5/11/2018 3:56:00 PM Fake disaster, but real training
Jackson County Emergency Management staffer Tommie Harless (left) listens as she and Jackson County Health Department Health Commissioner Kevin Aston play their roles at the Emergency Operations Center at the Imogene Brunton Davis Memorial Building in Oak Hill, during last Sunday’s hazardous-materials exercise. Aston was acting in the role of public information officer. Seen in the background listening is 911 Coordinator Justin Drummond. (Telegram Photos By Pete Wilson)
These leaders and members of Boy Scout Troop 5042 played the role of shelter evacuees at Oak Hill Elementary School during the hazardous-materials exercise on Sunday afternoon, May 6. Pictured (from the left) are: Kenton Michael, Chris Lovett, Caleb Lovett, Noah Barr, Alex Barber and Terry Barr.
The old saying is that "practice makes perfect" and that's why a host of Jackson County emergency personnel dedicated most of their Sunday afternoon on May 6 to participate in a hazardous-materials exercise in the Oak Hill area.
The Jackson County Local Emergency Planning Committee (LEPC), in cooperation with local emergency response agencies, conducted the training exercise between the hours of 1 and 5 p.m. in the Pyro Road area and at two different locations in the Village of Oak Hill.
The objective was to simulate an incident involving hazardous materials so participating agencies could practice their responses and hone their skills.
Evaluators from the Ohio Emergency Management Agency and other professionals from nearby counties served as official evaluators and observers.
The make-believe incident occurred when a tanker truck wrecked on Pyro Road northeast of Oak Hill, which resulted in a rupture of a gas pipeline and the escape of a potentially dangerous chemical. Emergency responders were called to the scene and initial reports indicated five persons were injured. An Emergency Operations Center (EOC) was established at the Imogene Brunton Davis Memorial Building in Oak Hill and an emergency shelter for potential evacuees was opened at Oak Hill Elementary School. A simulated severe thunderstorm which hit the area at the same time complicated matters.

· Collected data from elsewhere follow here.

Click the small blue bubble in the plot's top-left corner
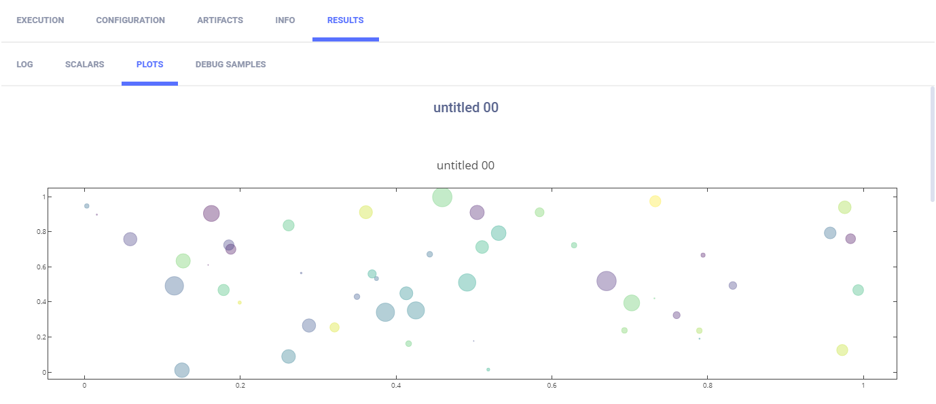This screenshot has width=936, height=404. coord(86,206)
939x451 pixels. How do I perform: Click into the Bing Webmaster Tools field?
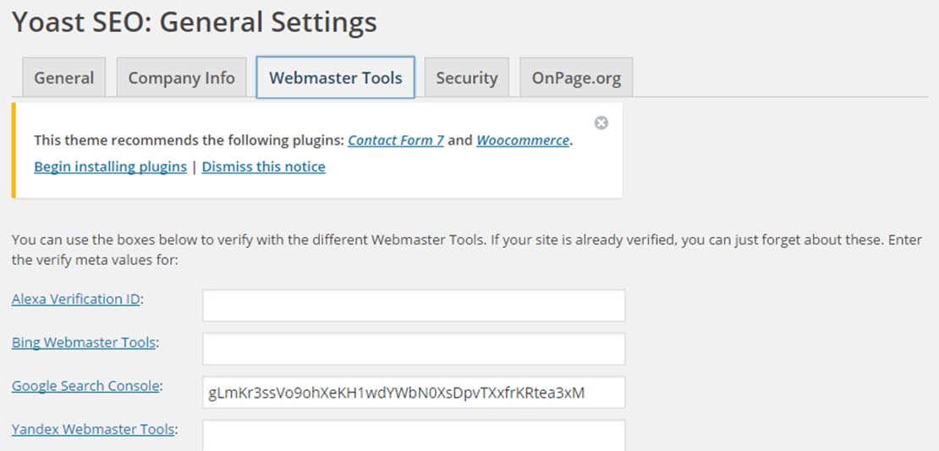(x=414, y=349)
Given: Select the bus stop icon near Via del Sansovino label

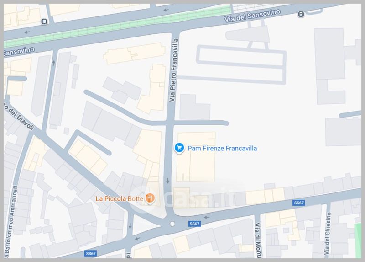Looking at the screenshot, I should tap(301, 14).
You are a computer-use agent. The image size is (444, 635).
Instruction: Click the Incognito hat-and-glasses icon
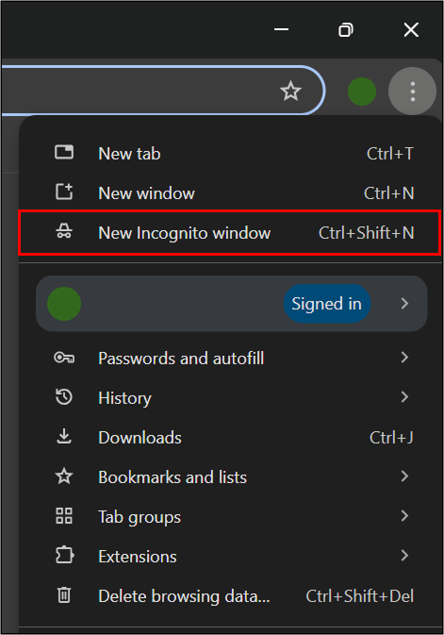click(64, 231)
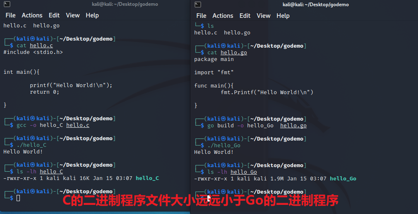
Task: Click underlined hello.c in the cat command
Action: tap(41, 46)
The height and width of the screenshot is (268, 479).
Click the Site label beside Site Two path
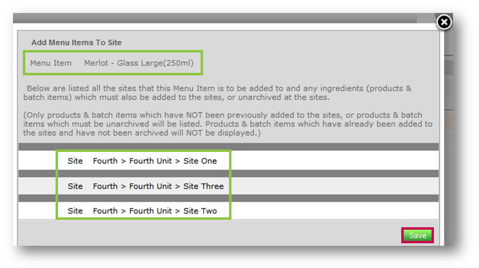[75, 211]
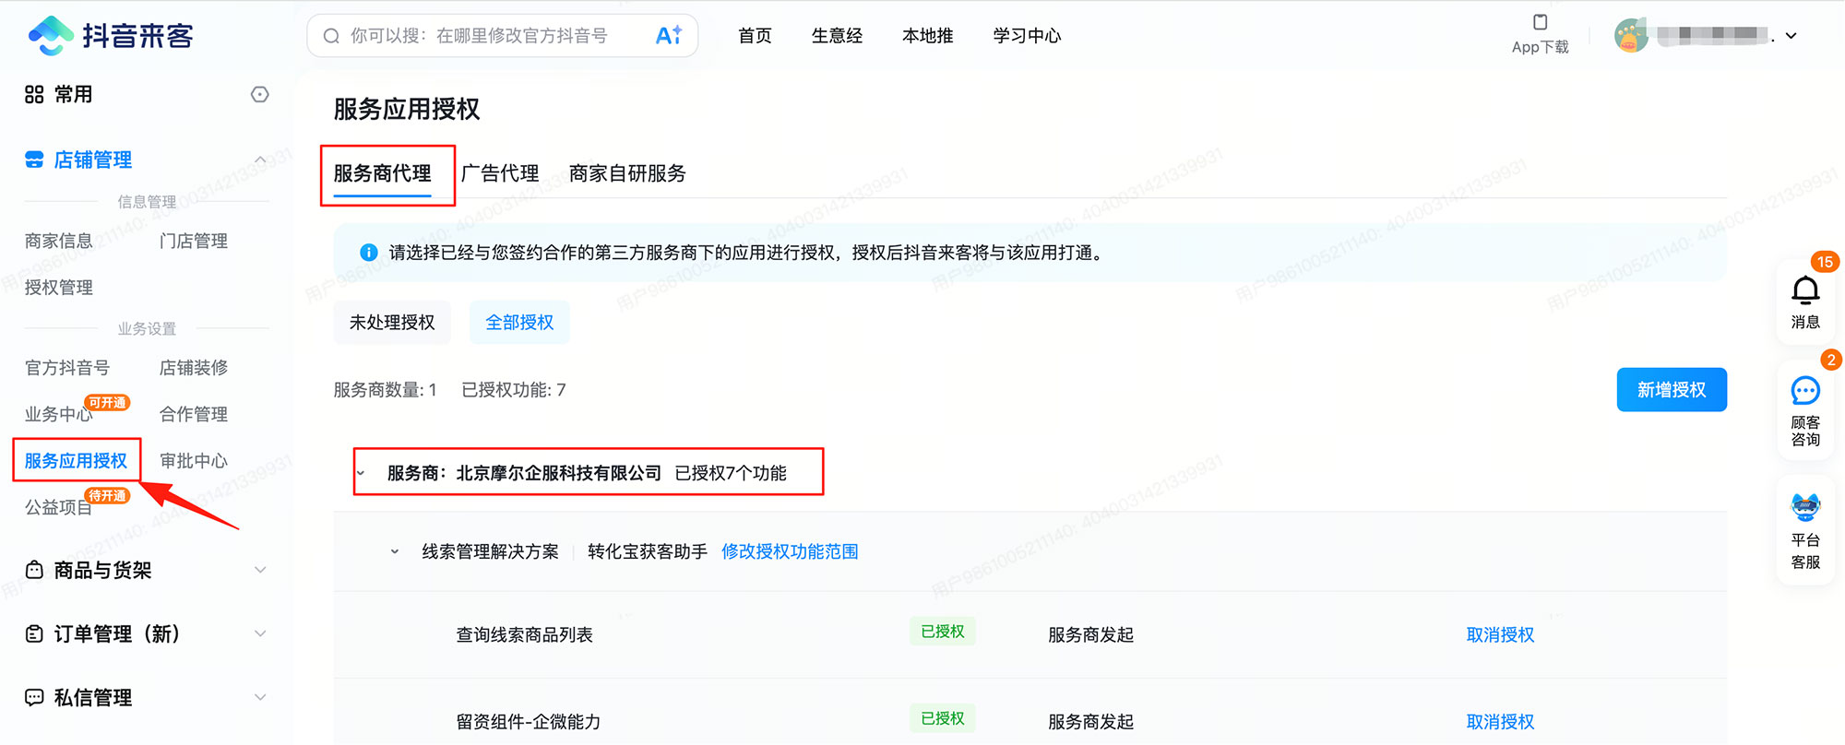Screen dimensions: 1845x745
Task: Select the 未处理授权 filter
Action: [x=392, y=323]
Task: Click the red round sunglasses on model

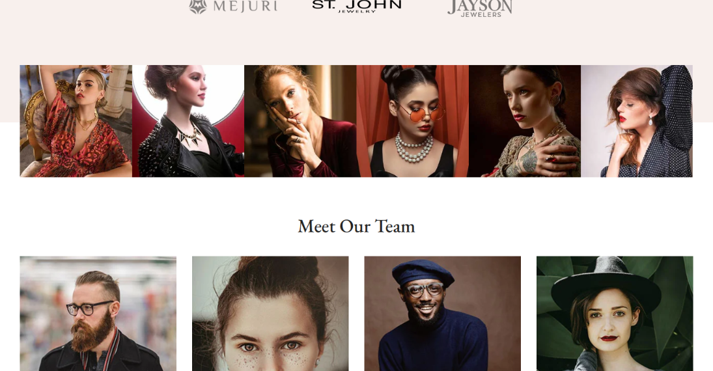Action: (x=420, y=113)
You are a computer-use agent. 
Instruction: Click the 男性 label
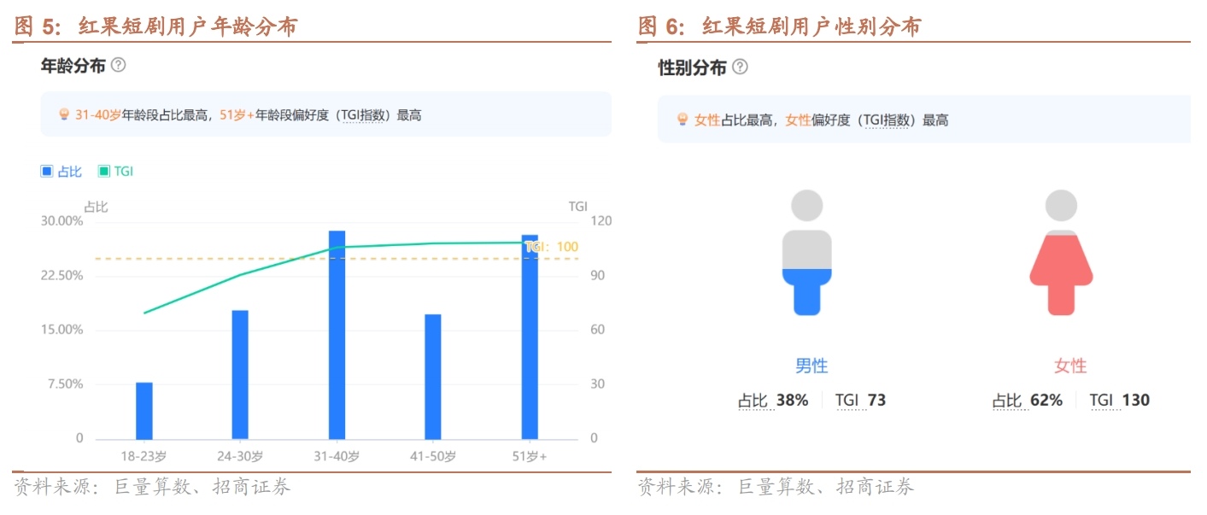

Participating organizations include the Madison-Jefferson Fire Department, Jackson County EMS, Jackson County HAZMAT Team, Holzer Medical Center-Jackson, Oak Hill Police Department, Jackson County Emergency Management Agency (JCEMA), local news media, Jackson County Sheriff's Office, Jackson County Community Emergency Response Team (CERT), Jackson County Medical Reserve Corps (MRC), the Ohio River Valley Red Cross, the Ohio Emergency Management Agency, and the Jackson County Health Department. Members of Boy Scout Troop 5042 volunteered their time to serve as shelter evacuees.
Following the simulated incident and responses to it, the participants gathered at Oak Hill Elementary School for a review called a "hot wash" where comments were made by both evaluators and participants examining such areas as communication, public information, incident assessment, emergency operations center, resource management, shelter management, emergency medical services and hospital services. Practically all the comments and assessments were positive.
JCEMA Director Robert Czechlewski was pleased with the exercise, felt it was successful in its mission and was appreciative of all those who participated in it.
"This was a very extensive, full-scale exercise and we greatly appreciate the participation of all those involved," Czechlewski said in a post-exercise statement to participants. "As noted in the exercise hot wash afterwards, all of the exercise objectives were met and everyone evaluating was pleased with the actions they observed during the exercise."